Blackstone Valley Sports Editor Eric Benevides knew he would not run one of his best marathons when he set out on Monday’s 26.2-mile Boston Marathon course, and that may well have spared him the horrific scene marking the race memories of many others.
Two bombs detonated near the course’s finish line killed three people, including an 8-year-old boy, by last night’s tally and wounded scores of others as Benevides and his wife, Bozena Chmielewski, were still running the 26.2-mile course.
The Benevides would be stopped from finishing the race and only learned of the tragedy as news filtered to runners from spectators in the area.
“I’m sickened by everything that happened. I’m shocked and I just can’t believe it,” Benevides said after he was finally able to return home Monday night.
Benevides is a competitive racer when he typically sets out on a race course but knew before arriving at the Hopkinton start with Bozena on Monday that a nagging foot injury would keep him from posting one of his best long distance race times.
As a day to experience the premiere marathon in running, however, Monday could not have been more memorable with temperatures in the 50s and the sun just starting to come out on the big crowd lining both sides of the course as the race got under way.
“It was a beautiful marathon and everyone was saying ‘this is better than last year,’” Benevides said.
Hes began to have trouble with his foot as he hit the part of the course known as Heartbreak Hill but was still ahead of Bozena as he came into the 25-mile mark. Word started to come up through the crowd of a problem at the finish line and then someone heard that there had been some sort of an electrical explosion at the finish and that the racers would be rerouted to a new finish area.
Benevides made it to about 25.8 miles into the course before his section of runners encountered members of the Boston Police shutting the race down as it entered a small road tunnel. The police continued on up the course, stopping runners as they went, he said.
The shutdown and news that something terrible happened at the marathon’s finish line created confusion and chaos among the now-walking racers and people filing away from the downtown, according to Benevides.
He was able to stop at a monument in a square off the course and watch the other runners walking past while he was looking for Bozena.

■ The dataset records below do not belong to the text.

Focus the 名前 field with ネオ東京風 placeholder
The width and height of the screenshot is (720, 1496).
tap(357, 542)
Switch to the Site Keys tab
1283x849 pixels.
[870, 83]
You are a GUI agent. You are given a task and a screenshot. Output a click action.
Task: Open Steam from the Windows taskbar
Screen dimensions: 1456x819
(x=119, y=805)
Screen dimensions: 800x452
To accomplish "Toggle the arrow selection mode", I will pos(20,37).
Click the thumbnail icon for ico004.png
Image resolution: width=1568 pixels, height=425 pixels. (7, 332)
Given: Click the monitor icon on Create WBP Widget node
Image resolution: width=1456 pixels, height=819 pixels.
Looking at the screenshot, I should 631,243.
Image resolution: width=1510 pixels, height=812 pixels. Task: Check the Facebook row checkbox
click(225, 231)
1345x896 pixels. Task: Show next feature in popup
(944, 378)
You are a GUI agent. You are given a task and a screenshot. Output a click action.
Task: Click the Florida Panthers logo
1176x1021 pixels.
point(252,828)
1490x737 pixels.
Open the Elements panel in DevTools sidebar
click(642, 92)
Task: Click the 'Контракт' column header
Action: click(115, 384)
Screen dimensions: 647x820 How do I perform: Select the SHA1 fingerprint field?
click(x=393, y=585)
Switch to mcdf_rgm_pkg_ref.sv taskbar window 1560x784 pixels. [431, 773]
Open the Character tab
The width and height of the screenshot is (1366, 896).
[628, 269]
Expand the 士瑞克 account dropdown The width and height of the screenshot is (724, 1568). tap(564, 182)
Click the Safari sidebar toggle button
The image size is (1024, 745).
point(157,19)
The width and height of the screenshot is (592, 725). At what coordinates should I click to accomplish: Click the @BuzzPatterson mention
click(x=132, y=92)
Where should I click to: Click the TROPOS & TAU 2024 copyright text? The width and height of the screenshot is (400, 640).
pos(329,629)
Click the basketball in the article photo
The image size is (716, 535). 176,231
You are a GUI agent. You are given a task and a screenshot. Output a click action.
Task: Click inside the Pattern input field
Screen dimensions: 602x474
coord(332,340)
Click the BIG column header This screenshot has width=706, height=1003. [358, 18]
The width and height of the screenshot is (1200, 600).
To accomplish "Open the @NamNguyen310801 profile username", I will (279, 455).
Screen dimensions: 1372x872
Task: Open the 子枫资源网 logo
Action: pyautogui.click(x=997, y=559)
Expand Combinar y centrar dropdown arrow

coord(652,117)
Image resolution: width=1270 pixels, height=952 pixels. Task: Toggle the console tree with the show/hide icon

“I was pretty stressed out,” he said while recalling the sudden end to the race and the stress of trying to pick his wife from the many people filing past. Luckily, Bozena was able to spot him at his waiting spot. The couple had nothing with them and were assisted by some college students with the use of a cell phone to contact the driver of the Narragansett Running Association club bus on which they were to ride back home.
Once on the bus, Benevides was able to check on all of the friends he knew to be in the race and learned everyone was safe and also heading home.
He also called his mom, Mary, and other family members to let them know they were safe.
“We had a little trouble getting out of Boston, but we were fine,” Benevides said later of his trip home.
What started out as a day with such promise of great memories for Benevides and his wife at a famous race, ended up as a sad, empty feeling about something that should never have taken place.
“I can’t even look at what they are showing on television,” Benevides said.